---------- SELECTED PASSAGE

C#: Why does .ToString() append text faster to an int converted to string?

Question

This is from C# in a nutshell book

StringBuilder sb = new StringBuilder();
for(int i = 0; i < 50; i++) 
     sb.Append (i + ",");

//Outputs 0,1,2,3.............49,

However , it then says "the expression i + "," means that we are still repeatedly concatenating strings, howver this only incurs a small performance cost as strings are small"

Then it says that changing it to the lines below makes it faster

for(int i = 0; i < 50; i++) {
    sb.Append(i.ToString()); 
    sb.Append(",");
}

But why is that faster? Now we have an extra step where i is being converted to a string? What is actually going under the hood here?There isn't any more explanation in the rest of the chapter.

Answer 1

The first two answers to your question are not quite correct. The sb.Append(i + ","); statement does not call i.ToString(), what it actually does is

StringBuilder.Append(string.Concat((object)i, (object)","));

Internally in the string.Concat function, it calls ToString() on the two objects passed in. The key performance concern in this statement is (object)i. This is boxing - wrapping a value type inside a reference. This is a (relatively) sizable performance hit, as it takes extra cycles and memory allocation to box something, and then there's extra garbage collection required.

You can see this happening in the IL of the (Release) compiled code:

IL_000c:  box        [mscorlib]System.Int32
IL_0011:  ldstr      ","

--------------------
---------- DATA TO USE

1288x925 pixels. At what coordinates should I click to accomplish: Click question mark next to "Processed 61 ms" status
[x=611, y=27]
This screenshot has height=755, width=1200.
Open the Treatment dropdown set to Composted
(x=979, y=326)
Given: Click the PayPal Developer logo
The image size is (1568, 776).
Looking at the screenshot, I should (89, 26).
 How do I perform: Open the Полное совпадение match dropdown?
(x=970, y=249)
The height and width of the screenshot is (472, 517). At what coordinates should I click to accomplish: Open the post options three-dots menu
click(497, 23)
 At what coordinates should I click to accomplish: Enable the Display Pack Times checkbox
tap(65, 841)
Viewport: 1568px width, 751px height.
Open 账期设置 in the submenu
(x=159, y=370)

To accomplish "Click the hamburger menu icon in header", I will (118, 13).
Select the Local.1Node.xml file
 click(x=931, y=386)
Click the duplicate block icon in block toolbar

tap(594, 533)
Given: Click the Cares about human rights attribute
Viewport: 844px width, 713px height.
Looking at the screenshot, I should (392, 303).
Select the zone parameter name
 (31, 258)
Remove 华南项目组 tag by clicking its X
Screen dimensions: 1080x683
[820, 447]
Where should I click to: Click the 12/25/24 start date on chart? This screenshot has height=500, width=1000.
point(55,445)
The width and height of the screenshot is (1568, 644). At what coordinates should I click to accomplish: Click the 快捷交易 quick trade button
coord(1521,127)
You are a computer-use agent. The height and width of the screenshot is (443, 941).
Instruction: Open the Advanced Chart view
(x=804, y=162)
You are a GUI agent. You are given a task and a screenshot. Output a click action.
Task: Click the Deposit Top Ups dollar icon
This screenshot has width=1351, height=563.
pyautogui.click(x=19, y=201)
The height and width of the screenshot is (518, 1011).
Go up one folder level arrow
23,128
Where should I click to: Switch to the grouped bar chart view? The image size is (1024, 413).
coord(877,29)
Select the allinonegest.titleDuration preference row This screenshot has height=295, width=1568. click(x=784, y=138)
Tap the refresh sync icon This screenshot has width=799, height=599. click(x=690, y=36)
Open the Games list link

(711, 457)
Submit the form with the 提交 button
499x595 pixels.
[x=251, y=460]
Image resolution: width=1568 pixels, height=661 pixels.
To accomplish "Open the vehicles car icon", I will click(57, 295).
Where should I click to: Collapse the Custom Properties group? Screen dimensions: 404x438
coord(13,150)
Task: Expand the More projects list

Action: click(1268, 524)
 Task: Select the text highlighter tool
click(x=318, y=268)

--------------------

▶ TASKS TO COMPLETE:
- 1) Answer these questions about the C# thread:
(a) Which book does the question say the first code example comes from?
(b) According to Answer 1, which function does the statement sb.Append(i + ","); actually call with i and ","?
(c) What term does Answer 1 use for wrapping a value type inside a reference?
- 2) Rewrite the entries from the line with "Open the Games list link" to the line with "will click(57, 295).", replacing "Open" with "Launch" and keeping everything else the same.
The forum thread and the entries have no connection to each other.

▶ THE RESULTS:
- 1)
(a) C# in a nutshell
(b) string.Concat
(c) Boxing

- 2)
Launch the Games list link

(711, 457)
Submit the form with the 提交 button
499x595 pixels.
[x=251, y=460]
Image resolution: width=1568 pixels, height=661 pixels.
To accomplish "Launch the vehicles car icon", I will click(57, 295).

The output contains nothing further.